Valentin was hurt, too: someone had side-swiped his car and he’d rammed into a lamppost. The airbags had saved him, but his head was wrapped in bandages. And Mikhail was glowering, his hands shaking as he petted his dogs. He had two nestled on either side of him and was hugging them protectively. “We were walking downtown, and someone threw a piece of meat right in front of them. I managed to get it out of their mouths, and it was full of fucking rat poison. What sort of bastard tries to poison dogs?!” It was the only time I’d ever seen him angry.

Gennadiy got up and started to pace. “Spartak has put a price on all our heads.” He looked at me sadly. “Even yours. He has a lot more men than we do and they’re well trained. This place is fortified but you’re not safe outside these walls. Don’t go anywhere, not even down the street to get a cup of coffee.”

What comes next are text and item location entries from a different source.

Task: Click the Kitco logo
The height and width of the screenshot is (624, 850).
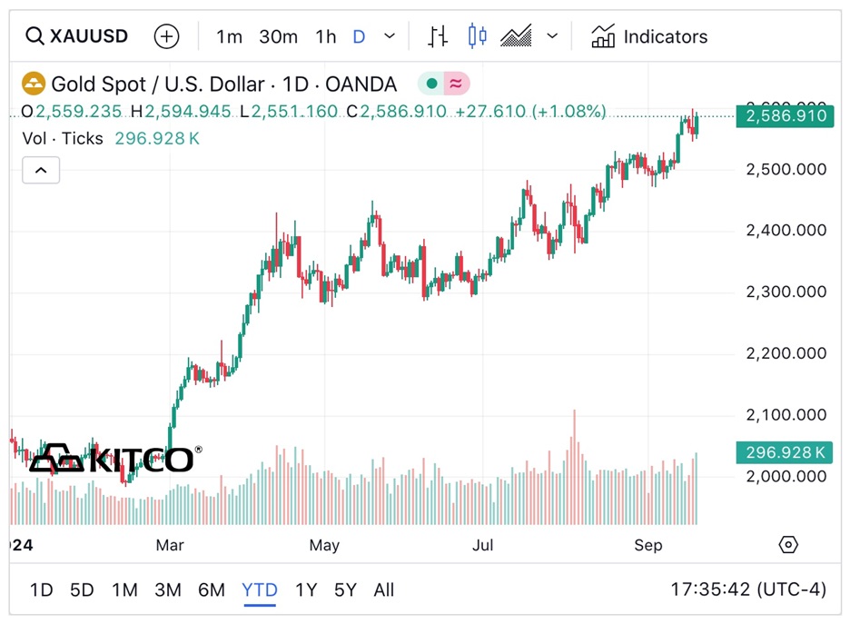Action: click(x=114, y=458)
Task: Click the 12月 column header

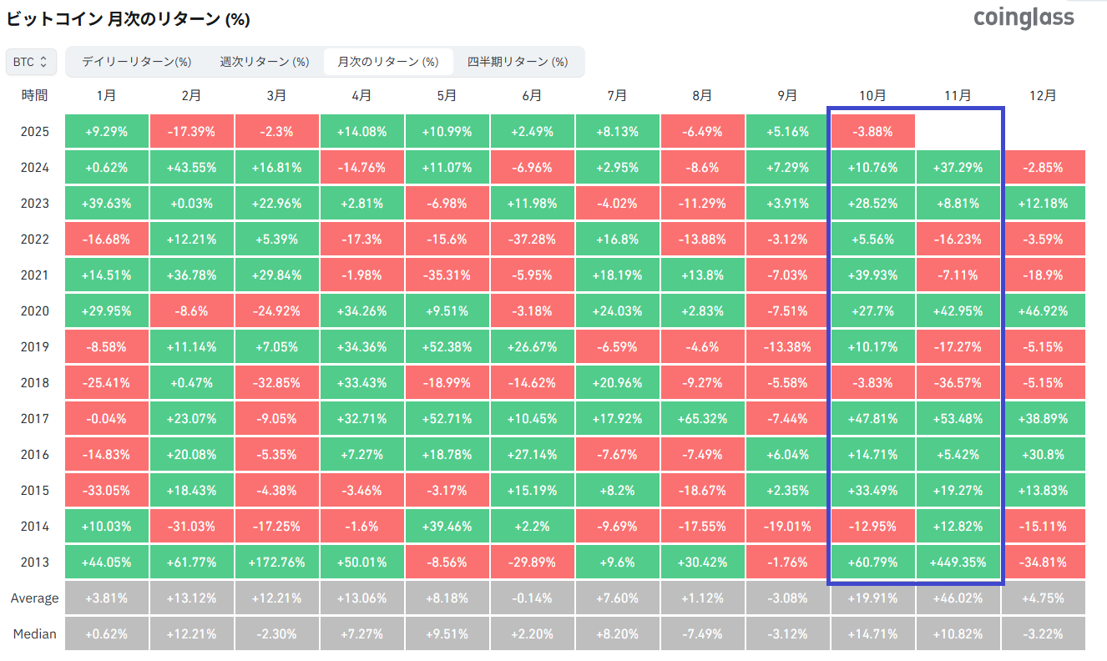Action: click(1043, 95)
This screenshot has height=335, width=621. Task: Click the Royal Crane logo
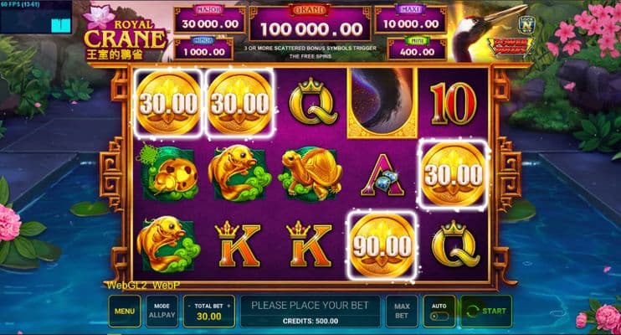point(125,34)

I nodded, feeling sick. Someone wanted me dead. Someone was willing to pay money to end my life : I couldn’t wrap my head around that.

Gennadiy sighed and leaned forward over the table. “I’ve called The Eight over and over. They’re still denying they told us to kill Spartak’s brother. They say this is all our fault and they won’t rein Spartak in. In the last twenty-four hours, he’s hit seventeen of our places. Bars smashed up, warehouses torched.” He dropped into a chair, defeated. “I’d say we’ve lost about a quarter of what we have.”

A quarter! A quarter of the Aristov empire just gone, in a day. Three more days and they’d have nothing left. Then I corrected myself and sat straighter in my chair. We. We would have nothing left. I was a part of this, now.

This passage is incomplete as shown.